A synchronous schedule is used as start and should describe the average case.
This implies `codeArray` and `switchCase`. This disables `memoryOptimizations`.
Synchronous FIFOs that are just buffers will be considered as FIFOs in asynchronous mode.
More info are available in the documentation for [this mode](Dynamic.md).
##### FIFOIncrease (default 0)
In case of dynamic / asynchronous scheduling, the FIFOs may need to be bigger than what is computed assuming a static / synchronous scheduling. This option is used to increase the FIFO size. It represents a percent increase.
For instance, a value of 10 means the FIFO will have their size updated from `oldSize` to `1.1 * oldSize` which is ` (1 + 10%)* oldSize`
If the value is a `float` instead of an `int` it will be used as is. For instance, `1.1` would increase the size by `1.1` and be equivalent to the setting `10` (for 10 percent).

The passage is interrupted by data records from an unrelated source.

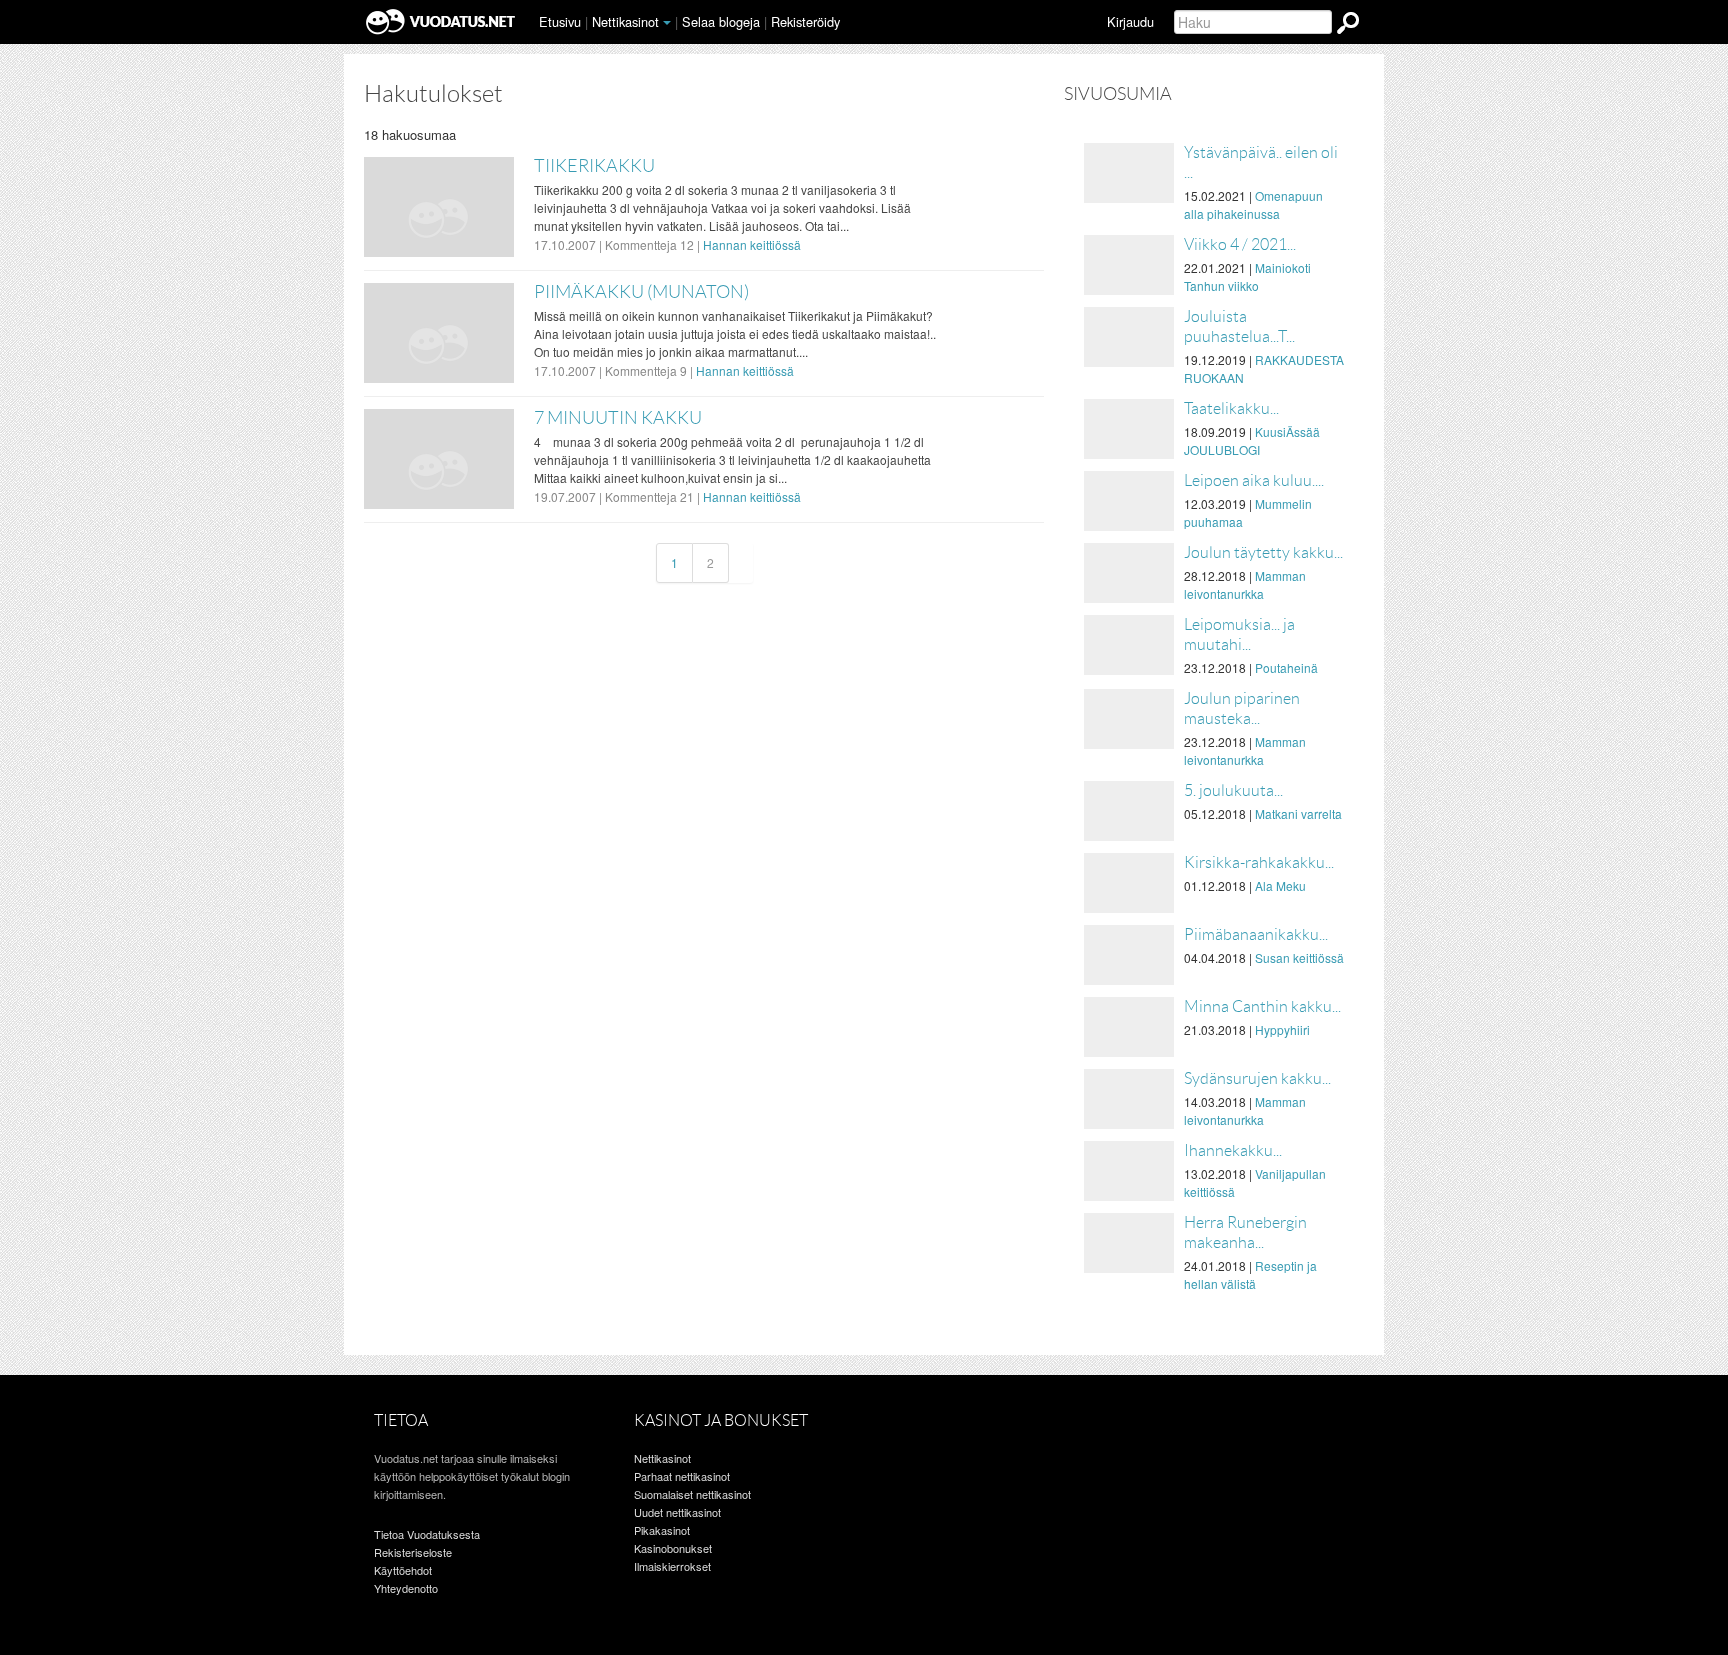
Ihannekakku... (1233, 1150)
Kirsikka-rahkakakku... (1259, 862)
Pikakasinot (662, 1530)
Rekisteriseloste (413, 1552)
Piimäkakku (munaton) (641, 292)
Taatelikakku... (1231, 408)
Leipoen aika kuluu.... (1254, 480)
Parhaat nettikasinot (682, 1476)
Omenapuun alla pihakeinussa (1253, 204)
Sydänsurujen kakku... (1257, 1078)
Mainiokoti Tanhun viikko (1247, 276)
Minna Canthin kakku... (1262, 1006)
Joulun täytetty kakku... (1263, 552)
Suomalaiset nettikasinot (692, 1494)
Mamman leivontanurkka (1245, 584)
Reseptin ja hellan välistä (1250, 1274)
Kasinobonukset (673, 1548)
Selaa (721, 21)
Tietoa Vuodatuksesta (427, 1534)
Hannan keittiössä (752, 244)
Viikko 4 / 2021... (1240, 244)
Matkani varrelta (1298, 813)
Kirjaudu (1130, 21)
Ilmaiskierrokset (672, 1566)
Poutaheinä (1286, 667)
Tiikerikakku (594, 166)
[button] (667, 23)
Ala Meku (1280, 885)
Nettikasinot (625, 21)
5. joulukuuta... (1233, 790)
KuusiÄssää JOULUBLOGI (1252, 440)
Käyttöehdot (403, 1570)
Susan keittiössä (1299, 957)
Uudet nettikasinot (677, 1512)
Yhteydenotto (406, 1588)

##### asyncDefaultSkip (default True)
Behavior of a pure function (like CMSIS-DSP) in asynchronous mode. When `True`, the execution is skipped if the function can't be executed. If `False`, an error is raised.

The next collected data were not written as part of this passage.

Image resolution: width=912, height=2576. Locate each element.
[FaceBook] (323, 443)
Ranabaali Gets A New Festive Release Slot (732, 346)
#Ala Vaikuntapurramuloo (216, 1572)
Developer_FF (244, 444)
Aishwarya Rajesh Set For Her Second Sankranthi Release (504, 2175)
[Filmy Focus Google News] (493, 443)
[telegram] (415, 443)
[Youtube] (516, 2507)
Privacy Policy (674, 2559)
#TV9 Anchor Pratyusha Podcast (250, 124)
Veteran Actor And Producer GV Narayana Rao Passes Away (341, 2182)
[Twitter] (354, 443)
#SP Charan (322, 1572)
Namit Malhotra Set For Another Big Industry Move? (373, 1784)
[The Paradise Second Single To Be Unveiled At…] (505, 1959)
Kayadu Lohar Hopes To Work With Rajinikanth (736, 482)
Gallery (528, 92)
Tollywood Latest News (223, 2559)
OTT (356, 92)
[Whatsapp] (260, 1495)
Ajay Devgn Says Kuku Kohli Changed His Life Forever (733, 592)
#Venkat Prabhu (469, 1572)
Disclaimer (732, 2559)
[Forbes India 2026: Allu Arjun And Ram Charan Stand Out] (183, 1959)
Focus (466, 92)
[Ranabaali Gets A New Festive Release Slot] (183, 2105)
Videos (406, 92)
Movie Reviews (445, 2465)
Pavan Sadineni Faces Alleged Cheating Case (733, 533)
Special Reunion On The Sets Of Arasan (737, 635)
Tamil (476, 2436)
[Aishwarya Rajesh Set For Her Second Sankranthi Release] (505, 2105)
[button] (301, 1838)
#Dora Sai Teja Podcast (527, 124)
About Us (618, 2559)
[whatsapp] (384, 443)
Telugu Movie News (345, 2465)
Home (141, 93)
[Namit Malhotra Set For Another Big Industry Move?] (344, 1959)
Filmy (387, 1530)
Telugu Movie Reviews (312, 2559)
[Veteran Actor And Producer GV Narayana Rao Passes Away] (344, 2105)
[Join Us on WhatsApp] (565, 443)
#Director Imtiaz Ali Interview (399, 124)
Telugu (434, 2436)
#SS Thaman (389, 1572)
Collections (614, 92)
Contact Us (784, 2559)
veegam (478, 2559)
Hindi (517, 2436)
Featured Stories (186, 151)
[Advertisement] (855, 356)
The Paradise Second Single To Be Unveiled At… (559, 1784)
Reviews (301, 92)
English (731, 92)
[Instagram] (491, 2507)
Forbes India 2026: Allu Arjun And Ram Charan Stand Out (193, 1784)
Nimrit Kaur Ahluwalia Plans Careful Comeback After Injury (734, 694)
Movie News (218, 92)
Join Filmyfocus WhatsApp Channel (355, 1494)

If another error recovery is needed, the function must be packaged into a C++ class to implement a `prepareForRun` function.
#### Options for Python code generation only
##### pyOptionalArgs (default = "")
Optional arguments to pass to the Python version of the scheduler function
##### customPythonName (default = "custom")
Name of custom header in generated Python code. If you use several scheduler, you may want to use different headers for each one.
##### appNodesPythonName (default = "appnodes")
Name of AppNodes header in generated Python code. If you use several scheduler, you may want to use different headers for each one.
##### schedulerPythonFileName (default = "sched")
Name of scheduler file in generated Python code. If you use several scheduler, you may want to use different headers for each one.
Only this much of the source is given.